On one hand, this had to happen at some point. I feel the split between ChatGPT vs. Codex wasn't helping OpenAI.

Anthropic did it right from the beginning by unifying everything in the same application. From my perspective, Codex is much better than any other app, but for non-technical users they were still stuck in ChatGPT only, and "nobody" knew about Codex. Anthropic also did it better by putting everything under the "Claude" brand: Claude Code, Claude Cowork, etc. Compared to ChatGPT vs Codex. OpenAI seems to be trying to revert that unwanted split.

With that said, I share the sentiment that it's 100% unclear what's the difference between Codex and Work. Chats now are a second-class citizen of the app. Although the "Attach to task" feature of chats looks useful. Putting "Chats" below the "Tasks" section would have been much better.

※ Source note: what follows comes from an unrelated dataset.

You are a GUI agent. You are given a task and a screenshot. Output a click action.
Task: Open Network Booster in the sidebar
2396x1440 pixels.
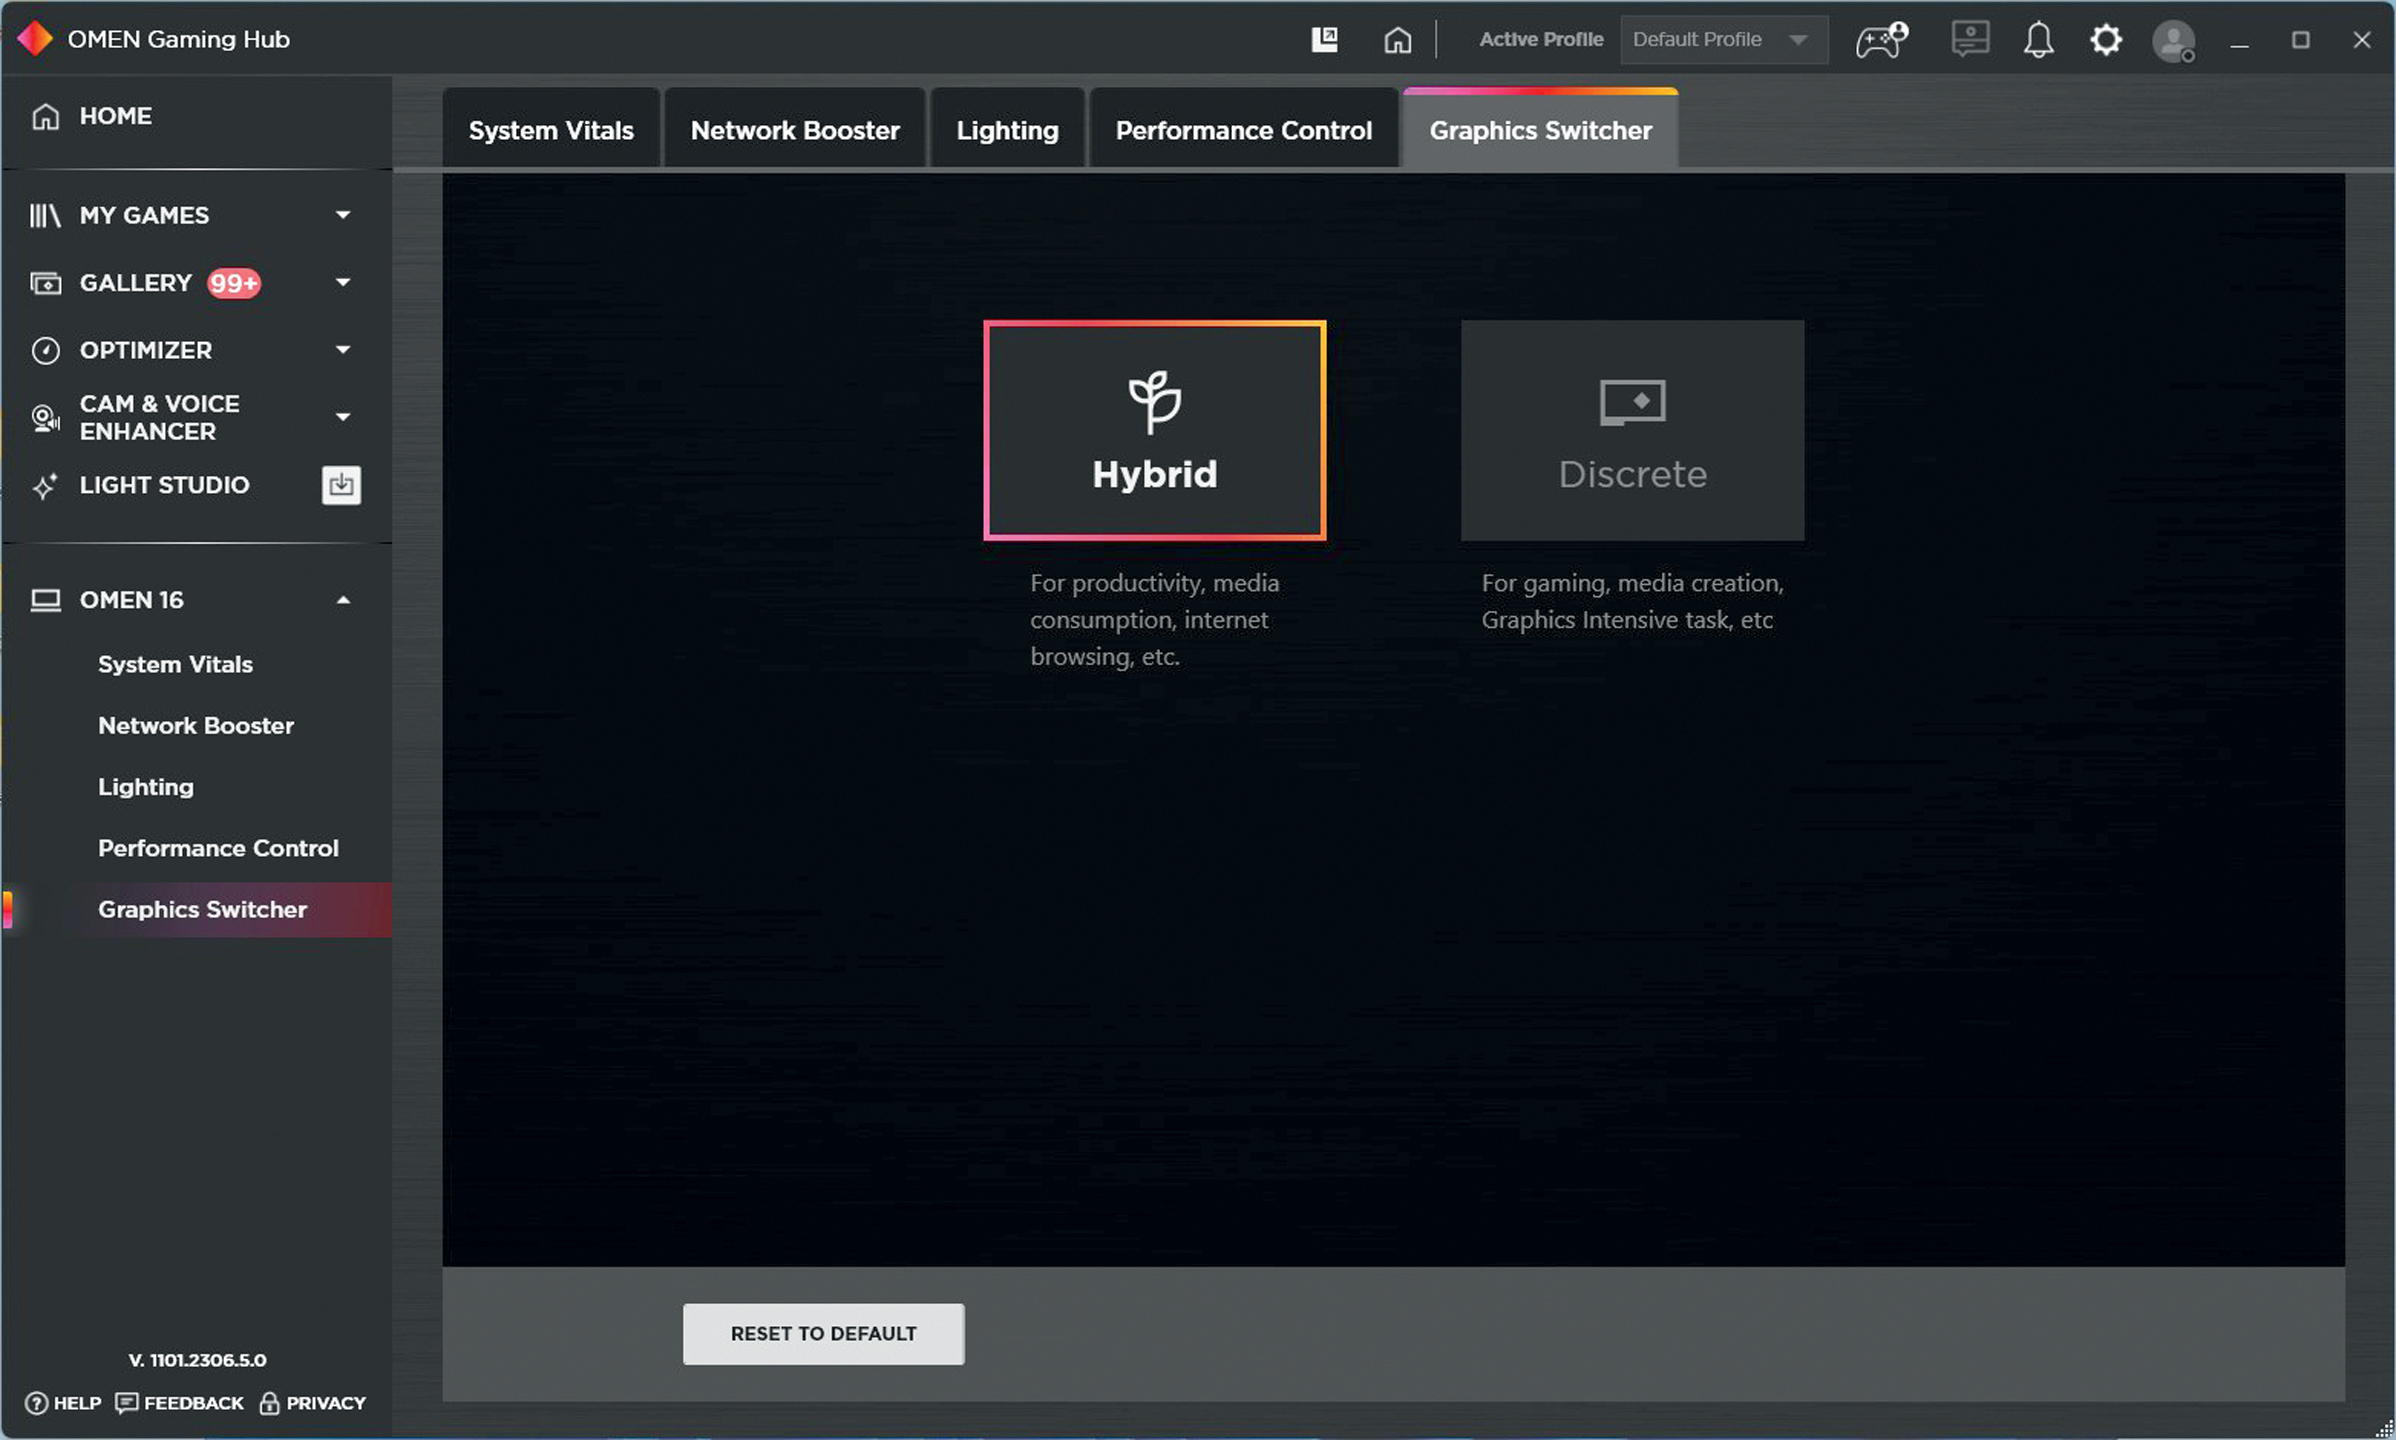(196, 726)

This may end up badly. Most people use ChatGPT just for regular chats, and they are not used to "agentic" interactions. It may take people time to adapt, and you can definitely lose users during that transition.

This also seems to have indirect implications regarding pricing. Codex (and Work) consume credits. Chats were also limited before, but you could mostly use ChatGPT without thinking about it. Now people will inevitably use Codex/Work more, simply because that's what the UI shows them, thus consuming credits. This will force you to keep an eye on credits a lot more.

Others have mentioned that the old ChatGPT can't be installed any more. Only if you had it installed before, it now became ChatGPT Classic. However, you can still add the chatgpt.com page as a Web App. You'll need an internet connection to use it, but the old ChatGPT app wasn't working properly without internet anyway... so the overall experience may not be that different. I'd even say that, to me, the web UI has always felt more polished than the native app.